The Blessing of the Bikes
November 11, 2018
By: Jim Eschenbacher
This past Sunday was unique, in that it didn’t have the predictable song service and sermon. I think pastors should pray about, and evaluate, all church activities. Some are repeated for traditional desire. Some are touted as the best church-building activity of the current decade. Pastor Drew seems to have looked at everything with a critical and quizzical eye. The church service this past week was one of several non-conforming services that I have attended since I started attending Mountain Vista Church. Becky Jo led the songs and did a masterful job of choosing songs that fit the message of the day. I have led song services when bikers were in attendance by invitation and I learned… they really sing. One of the possible distractions of weekly church services is the people sort of stop singing. That is truly unfortunate, since singing is spoken of often in the Bible in association with praise. God, who knows that not all people have good singing voices told us to, nonetheless, “Make a joyful noise.”
Anyway, after some singing, several non-preachers were interviewed. The ones interviewed shared how they had come through drug and alcohol abuse and Jesus had successfully brought them through. One woman admitted to having an abortion years ago. The message was, “Don’t give up on others or yourself… God never does.” It was a fabulous message and one with great significance in certain people’s lives. I don’t know if the sermon was recorded so it might not be on line but I would suggest you listen if you can; or schedule conversation with Drew.
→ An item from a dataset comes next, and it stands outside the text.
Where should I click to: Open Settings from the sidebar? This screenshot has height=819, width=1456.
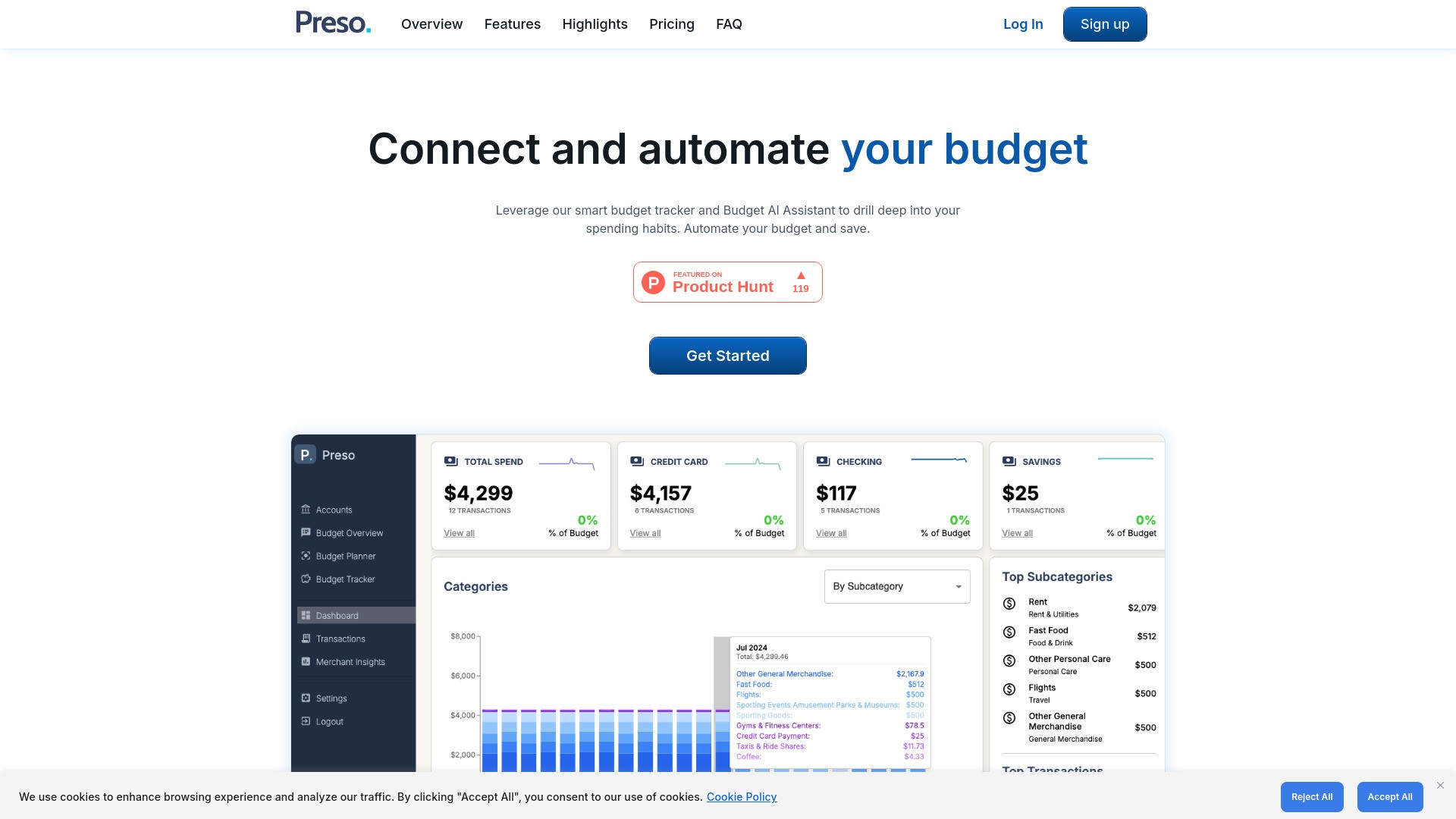[331, 698]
I found myself slightly disconnected since I did not have a testimony of deliverance from life altering circumstances. My mom is no longer alive so you can’t ask her but I remember being a good boy. Where in Sunday’s message does a good boy fit? I pondered that and I realized that I have struggled with pride. Several of the New Testament writers list pride as one of the most lethal of all sins. It is subtle. It does not appear as a life-defying addiction. But, it is just that.
It can be hard to recognize and can often be justified. I may justify my pride but God doesn’t. In fact He says it is often followed by a fall. Whether I trip over alcohol addiction or pride, I still trip and am in need of Jesus’ love. The message is for me, too. And in a weird sort of way, it is easier to quit an addiction than it is to quit pride. Actually, it probably isn’t easier to quit; it is just easier to recognize when you do. We don’t always see the need to quit pride. I have found that, at times, I feel the need to hang on to my pride as proof of my goodness. God has hammered on me in many different ways. Good boys need Jesus. No matter who you are or what you have done, you need the patient love of God.
Becky Jo led the song “Reckless love”. She explained how such a rough word applies to God’s love. His love reaches through all opposition. That requires reckless abandon. God loves us in spite of being misunderstood and maligned. As followers of Jesus, we have that as our example. Who, in your life, could be suffering from lack of love? Are you being asked to give that love?